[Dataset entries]
★ ★ ★ ★ ★

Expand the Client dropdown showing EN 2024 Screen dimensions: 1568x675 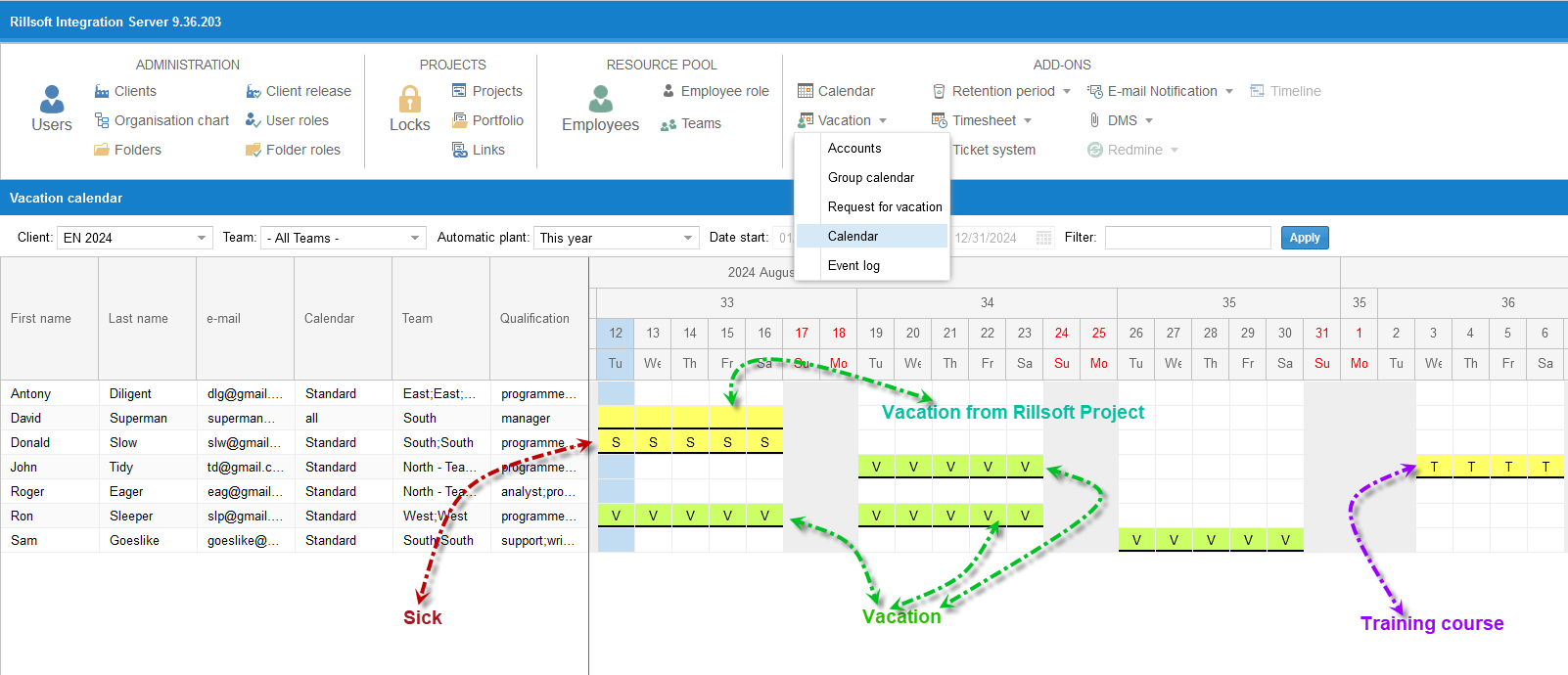pos(202,238)

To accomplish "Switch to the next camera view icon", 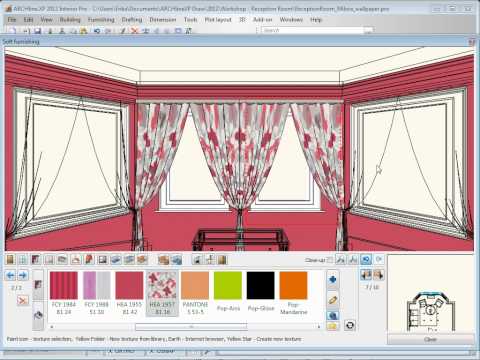I will tap(378, 275).
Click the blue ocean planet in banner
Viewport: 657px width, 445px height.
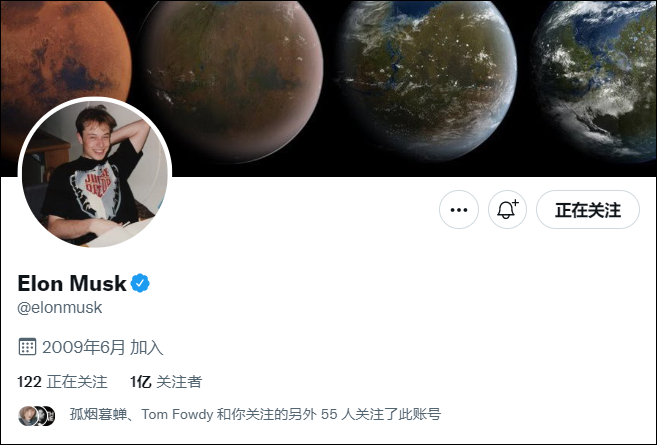(x=595, y=80)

★ ★ ★ ★ ★

Restate word for word the lines starting at the one that contains "Click the blue ocean planet in banner" and ending at the last line of the data. Skip every picture.

Click the blue ocean planet in banner
Viewport: 657px width, 445px height.
(x=595, y=80)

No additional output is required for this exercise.